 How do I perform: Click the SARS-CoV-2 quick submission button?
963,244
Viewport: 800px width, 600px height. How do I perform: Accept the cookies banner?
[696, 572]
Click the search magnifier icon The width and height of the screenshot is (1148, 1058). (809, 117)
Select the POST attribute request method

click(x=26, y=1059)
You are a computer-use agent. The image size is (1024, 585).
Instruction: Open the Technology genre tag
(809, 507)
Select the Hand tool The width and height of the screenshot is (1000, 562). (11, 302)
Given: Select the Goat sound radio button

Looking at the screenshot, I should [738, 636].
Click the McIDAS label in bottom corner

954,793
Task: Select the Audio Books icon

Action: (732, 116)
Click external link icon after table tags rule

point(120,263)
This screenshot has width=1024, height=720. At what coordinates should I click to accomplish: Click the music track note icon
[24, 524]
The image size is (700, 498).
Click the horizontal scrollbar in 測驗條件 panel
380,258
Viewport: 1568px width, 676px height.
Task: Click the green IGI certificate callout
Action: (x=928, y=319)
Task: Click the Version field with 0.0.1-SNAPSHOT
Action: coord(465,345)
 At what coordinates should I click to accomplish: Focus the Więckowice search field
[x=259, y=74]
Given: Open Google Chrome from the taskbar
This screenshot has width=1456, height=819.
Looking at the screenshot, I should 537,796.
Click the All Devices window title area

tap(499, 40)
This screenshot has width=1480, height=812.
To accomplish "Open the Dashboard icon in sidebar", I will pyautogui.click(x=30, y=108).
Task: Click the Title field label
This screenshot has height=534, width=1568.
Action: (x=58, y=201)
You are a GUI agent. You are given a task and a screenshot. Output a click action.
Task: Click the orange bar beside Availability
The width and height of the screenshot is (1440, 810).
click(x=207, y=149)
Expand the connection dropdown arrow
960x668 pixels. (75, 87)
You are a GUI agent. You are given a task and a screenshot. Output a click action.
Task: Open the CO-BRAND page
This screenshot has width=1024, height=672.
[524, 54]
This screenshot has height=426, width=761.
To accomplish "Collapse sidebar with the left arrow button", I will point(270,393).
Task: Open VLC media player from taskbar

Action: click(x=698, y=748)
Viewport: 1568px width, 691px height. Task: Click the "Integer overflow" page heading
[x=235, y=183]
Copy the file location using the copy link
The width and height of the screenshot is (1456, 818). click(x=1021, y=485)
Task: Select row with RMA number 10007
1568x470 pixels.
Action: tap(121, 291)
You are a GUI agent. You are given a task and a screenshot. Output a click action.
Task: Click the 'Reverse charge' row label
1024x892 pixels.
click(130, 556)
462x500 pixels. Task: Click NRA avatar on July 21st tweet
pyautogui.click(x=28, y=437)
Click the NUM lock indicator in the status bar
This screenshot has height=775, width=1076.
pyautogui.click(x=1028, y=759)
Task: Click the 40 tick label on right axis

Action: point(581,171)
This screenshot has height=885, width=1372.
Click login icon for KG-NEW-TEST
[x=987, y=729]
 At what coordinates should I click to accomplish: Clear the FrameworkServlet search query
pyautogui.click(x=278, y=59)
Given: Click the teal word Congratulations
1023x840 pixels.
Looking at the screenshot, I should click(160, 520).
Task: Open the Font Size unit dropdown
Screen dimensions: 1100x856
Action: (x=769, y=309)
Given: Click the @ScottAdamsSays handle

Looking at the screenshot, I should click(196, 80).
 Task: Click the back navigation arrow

Instructions for the task =>
Put the part of the rows that opens with the line containing "Task: Open the Font Size unit dropdown" and runs through the end of the rows into a JSON list of strings, one string per line, with blank lines left out.

Written solution =>
[
  "Task: Open the Font Size unit dropdown",
  "Screen dimensions: 1100x856",
  "Action: (x=769, y=309)",
  "Given: Click the @ScottAdamsSays handle",
  "Looking at the screenshot, I should click(196, 80).",
  " Task: Click the back navigation arrow"
]